IT and network operations are becoming increasingly complex, so troubleshooting and resolving issues quickly is critical. This complexity arises because of the number of applications, the variety of hardware and software in the infrastructure, the volume of data, and the large number of business processes that are part of network and IT operations.
While cloud-native and microservices-based architectures are becoming popular for their agility, ease of development, scalability, and roll-out of upgrades, they also increase the number of components that need to be analyzed. Troubleshooting and root-cause analysis are harder with the explosion of data available from individual microservices.
Closed-loop automation systems enable companies to transform network and IT operations by using AI-driven automation to detect anomalies, determine resolution, and implement the required changes within a continuous highly automated framework. Closed-loop automation helps solve many problems before they even become issues.
What is closed-loop automation?
A simple closed-loop implementation detects issues that could happen in the future. The appropriate data is analyzed by various predictive models, which then make a recommendation on the change to be made to the orchestration layer, which implements the change.

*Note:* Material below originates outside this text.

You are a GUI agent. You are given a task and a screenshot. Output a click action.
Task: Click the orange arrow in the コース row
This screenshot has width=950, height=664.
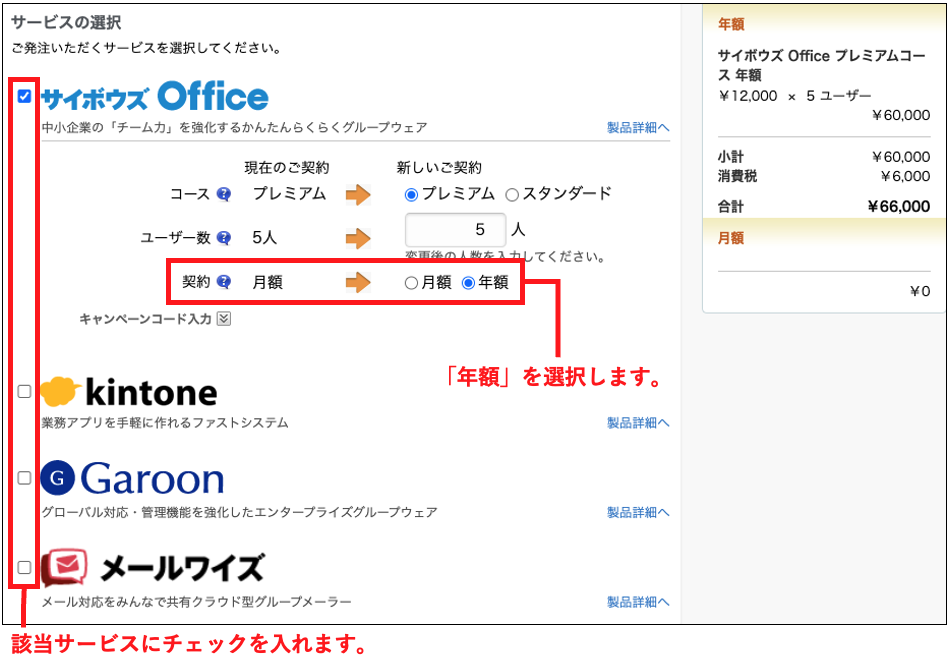358,194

In complex cases, closed-loop automation combines the predictive insights information with additional AI systems to determine a resolution. The AI system is trained to resolve these issues and is integrated with a robotics automation system to automate the resolution process. If the AI system determines it has a high confidence that the suggested resolution is correct, it will invoke the orchestration engine to implement the solution automatically. If not, a trouble ticket is generated, and an engineer works to resolve the issue.
The following image provides an overview of a closed-loop automation system that addresses issues of varying complexity.
Closed-loop automation enables these key capabilities in network operations:
- Anomaly detection — Anomaly detection makes use of large, real-time, time-series data to analyze networks applications, database metrics, operating systems, etc. This gives anomaly detection the capability to identify patterns and anomalies, and raise awareness toward predictive actions.
- Intelligent alerts — In a general operations environment, multiple connected components may raise alerts all related to the same failure event. These add to the overall load and volume of operations teams. However, 20 percent of overall alert volume is false-positive. Closed-loop automation uses machine learning models to create the patterns for the series of alerts so that those can be bound to causes and known actions, and then be corrected accordingly.
- Predictive planning — Organizations can use machine learning algorithms to predict how application and network behaviors are dependent on seasonality and other factors to ensure that appropriate corrective actions are taken, thereby permitting systems to perform optimally.
- Root-cause analysis — Closed-loop automation leverages data to intelligently identify all anomalies in the service path and use AI to map it to find the most likely cause for a particular incident. It makes use of various AI algorithms to ensure the accuracy of root-cause identifications and implements the required remediation steps.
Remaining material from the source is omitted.